Segment Start: RECORDS PROVIDED

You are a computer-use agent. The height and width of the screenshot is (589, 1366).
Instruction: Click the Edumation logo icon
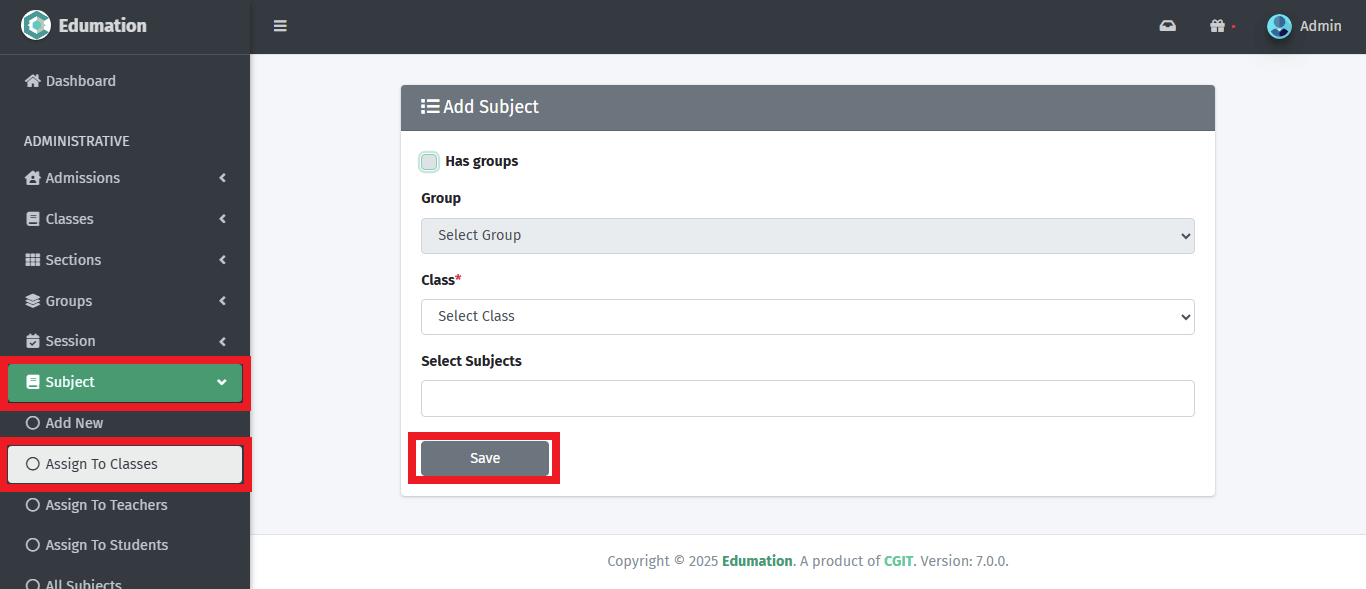pyautogui.click(x=36, y=26)
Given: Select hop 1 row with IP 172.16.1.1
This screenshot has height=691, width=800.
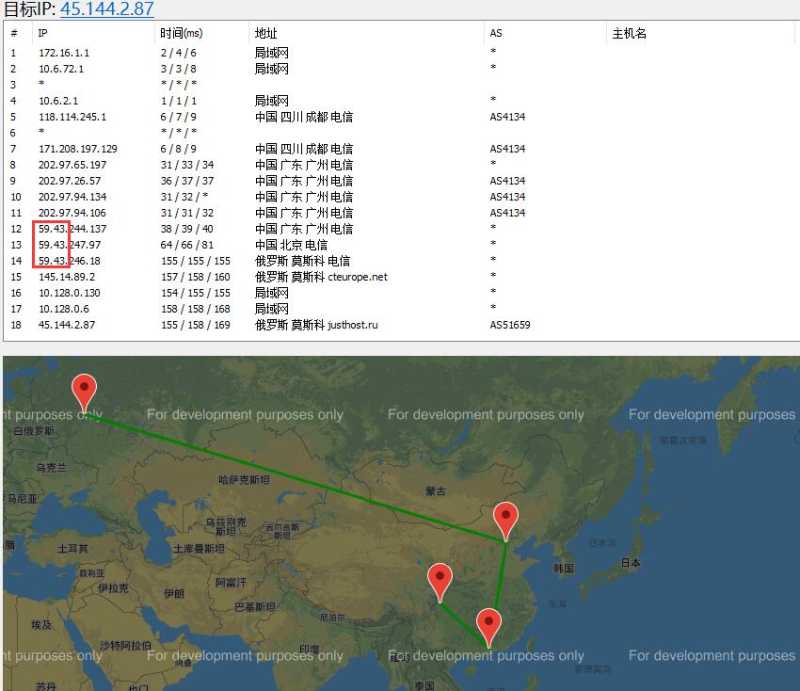Looking at the screenshot, I should [x=63, y=53].
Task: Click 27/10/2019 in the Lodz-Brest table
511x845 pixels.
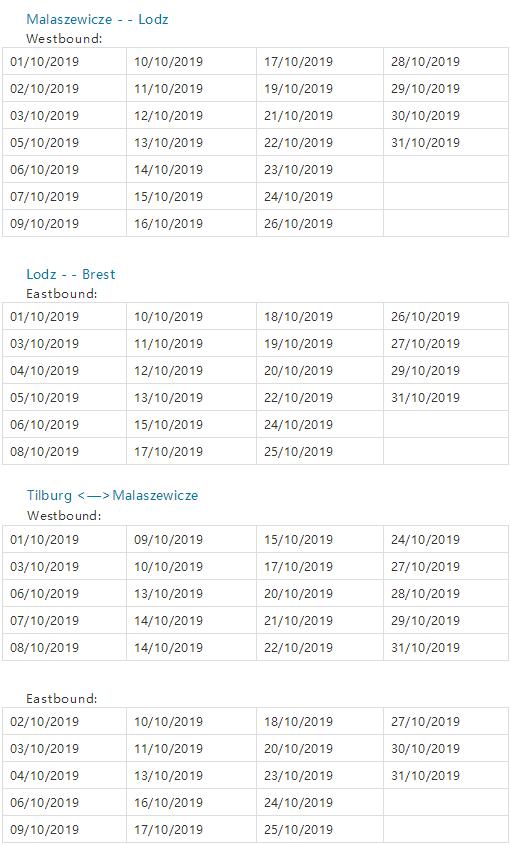Action: pyautogui.click(x=425, y=343)

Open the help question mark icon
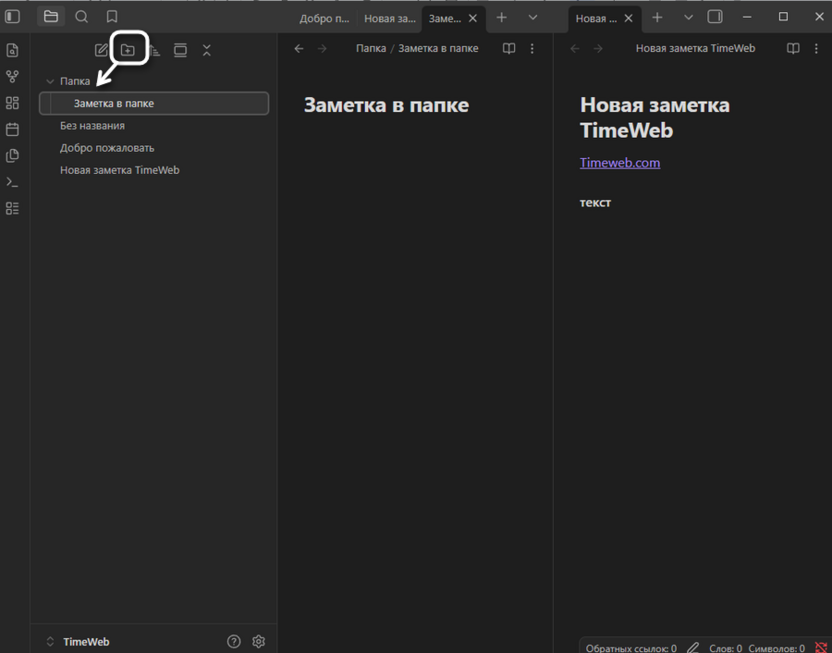pos(234,642)
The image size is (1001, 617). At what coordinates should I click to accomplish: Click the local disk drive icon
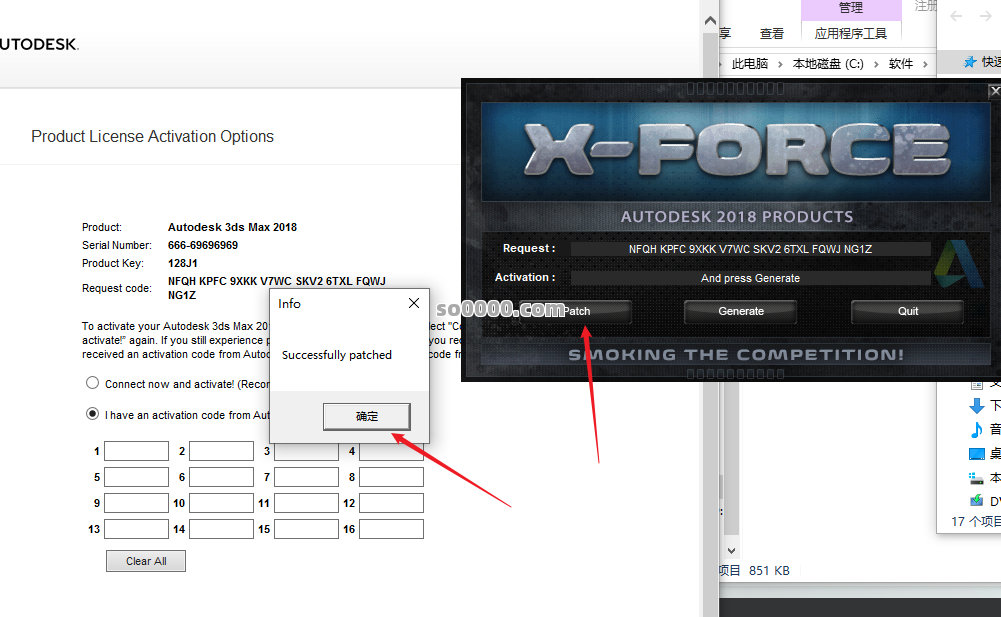click(x=977, y=478)
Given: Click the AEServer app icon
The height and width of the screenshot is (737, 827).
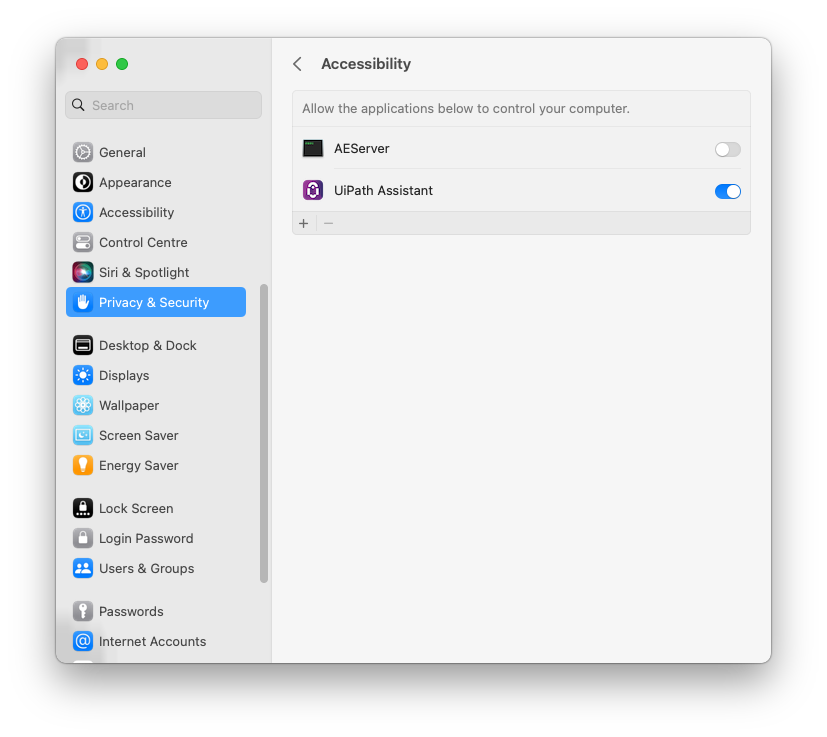Looking at the screenshot, I should 313,148.
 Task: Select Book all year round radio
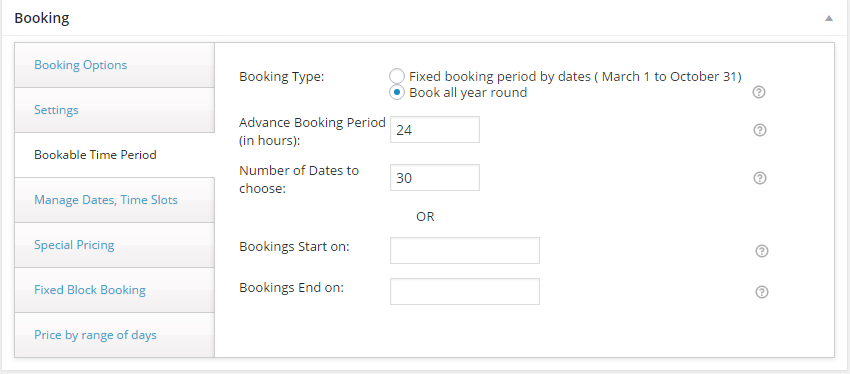397,93
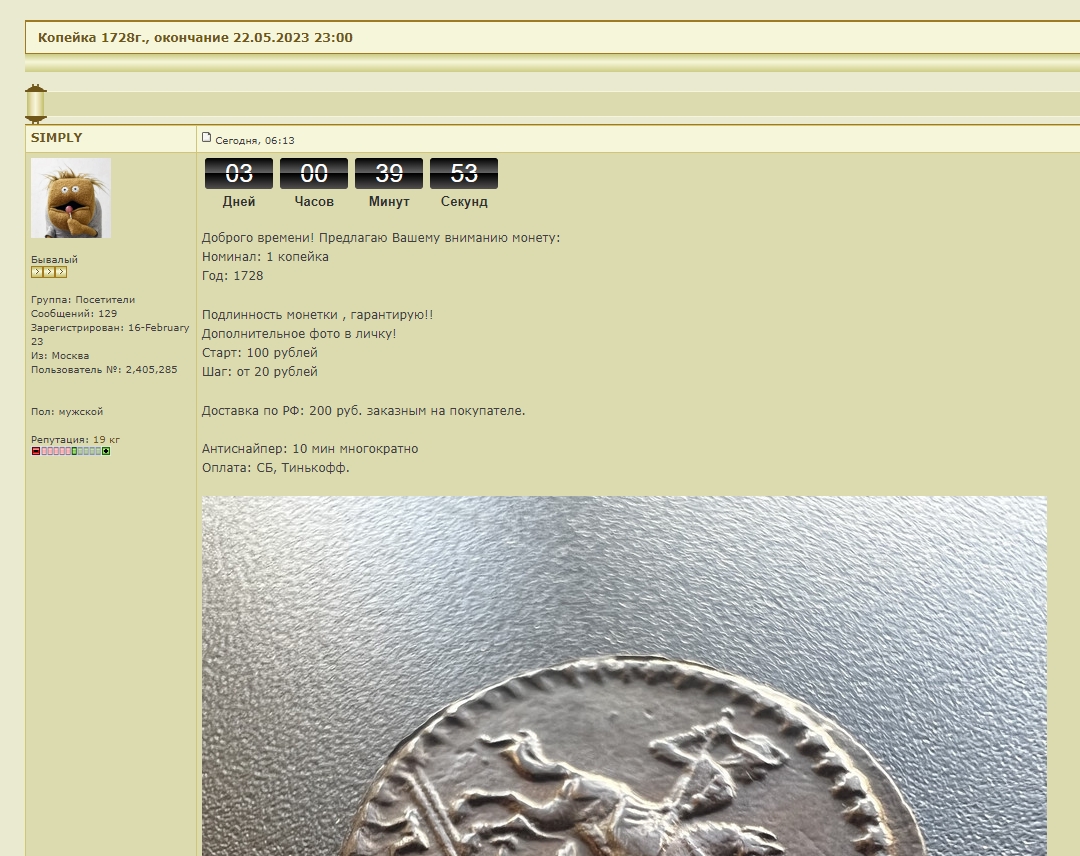Open the SIMPLY user avatar image
Image resolution: width=1080 pixels, height=856 pixels.
[x=71, y=198]
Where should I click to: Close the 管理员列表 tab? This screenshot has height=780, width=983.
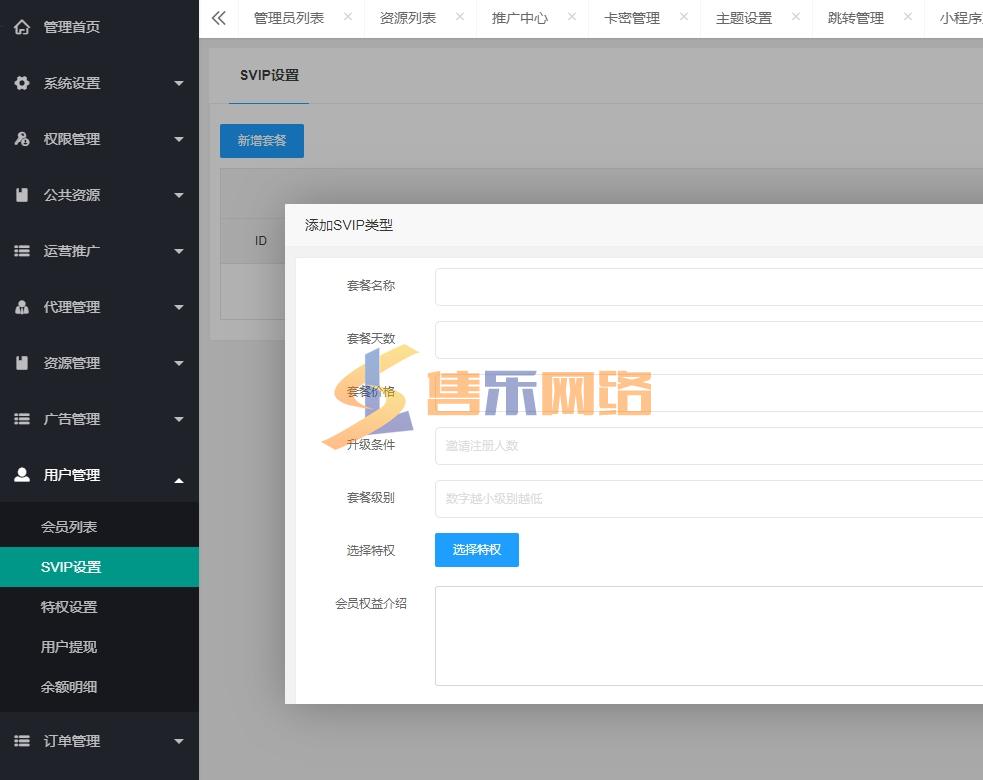(x=348, y=17)
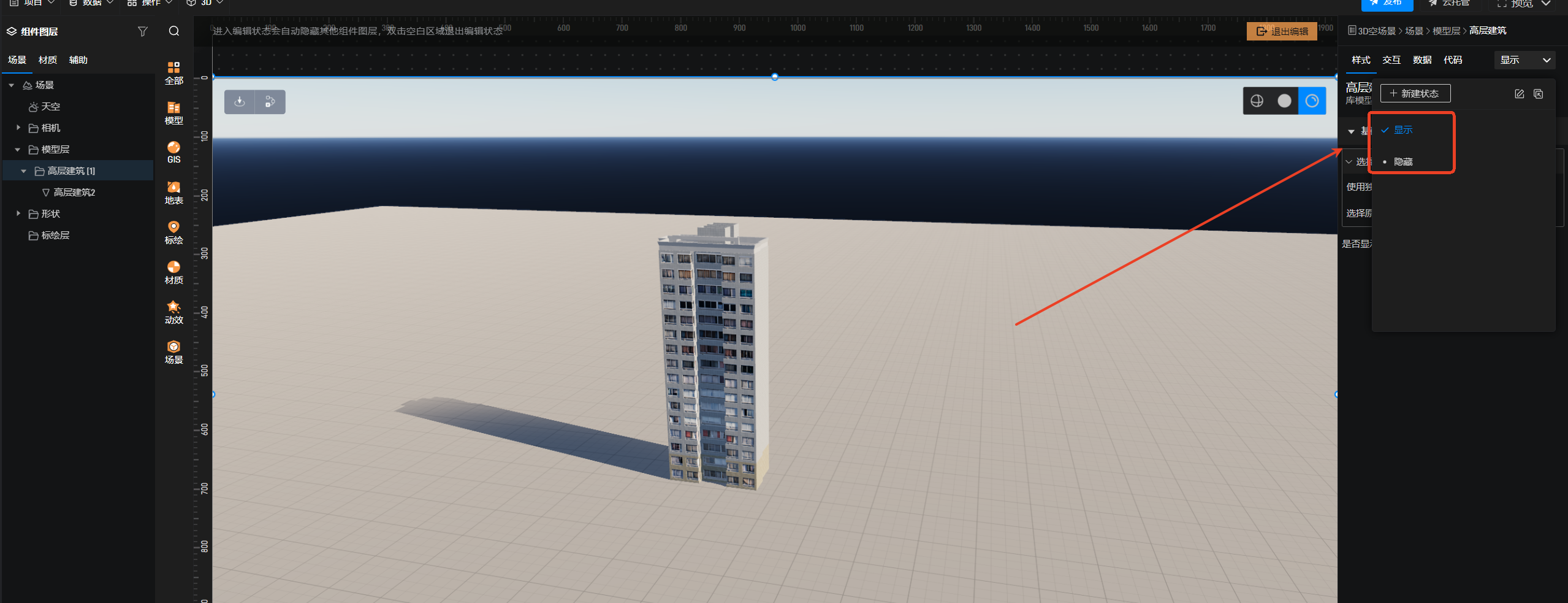Toggle the blue circular view mode button

1312,101
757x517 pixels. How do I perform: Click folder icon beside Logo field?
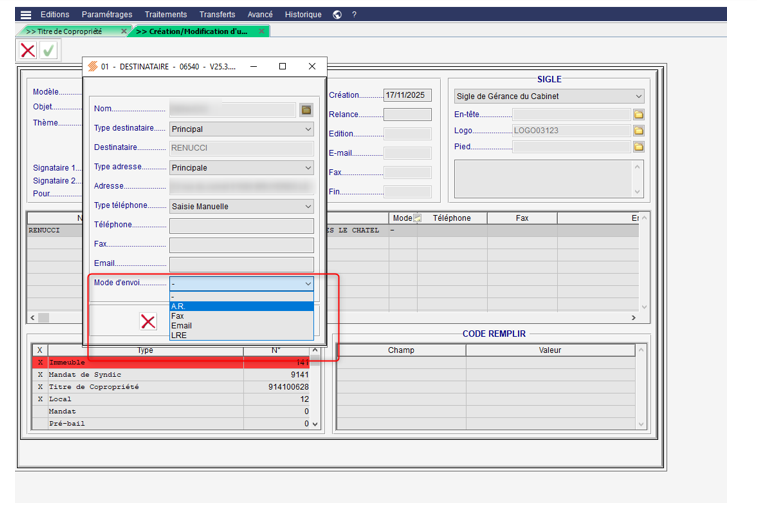click(x=638, y=131)
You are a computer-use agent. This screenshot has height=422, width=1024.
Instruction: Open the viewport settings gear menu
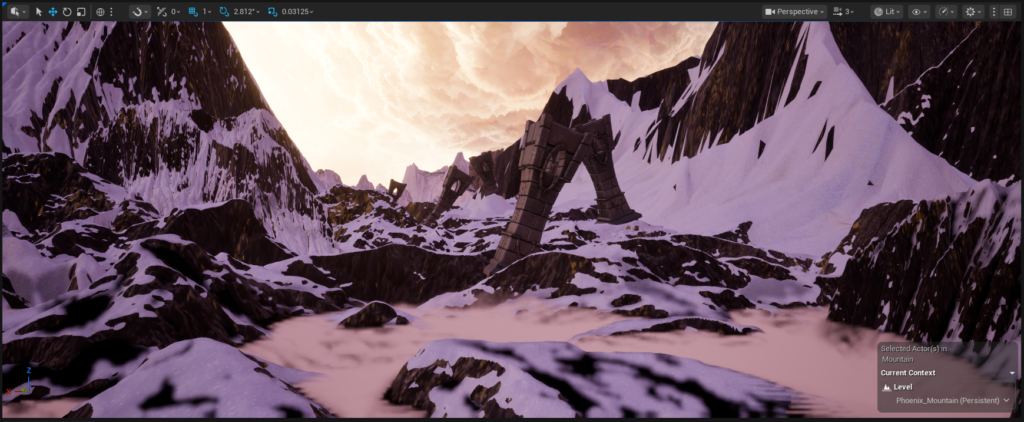973,11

Segment End: RECORDS PROVIDED

■ **AIM OF THE TASK**: Find the line that contains "Open the help question mark icon", then write out that line and every line after it through the end of the records, exactly. Leave the pictures out.

■ **SOLUTION TO THIS EXERCISE**:
Open the help question mark icon
pos(234,642)
The image size is (1001, 617). At what coordinates should I click to accomplish: Click the local disk drive icon
click(x=977, y=478)
Given: Click the AEServer app icon
The height and width of the screenshot is (737, 827).
Looking at the screenshot, I should 313,148.
 Task: Select Book all year round radio
397,93
Open the SIMPLY user avatar image
Image resolution: width=1080 pixels, height=856 pixels.
[x=71, y=198]
Where should I click to: Close the 管理员列表 tab? This screenshot has height=780, width=983.
(x=348, y=17)
Toggle the blue circular view mode button

1312,101
757x517 pixels. How do I perform: Click folder icon beside Logo field?
click(x=638, y=131)
You are a computer-use agent. This screenshot has height=422, width=1024.
Instruction: Open the viewport settings gear menu
973,11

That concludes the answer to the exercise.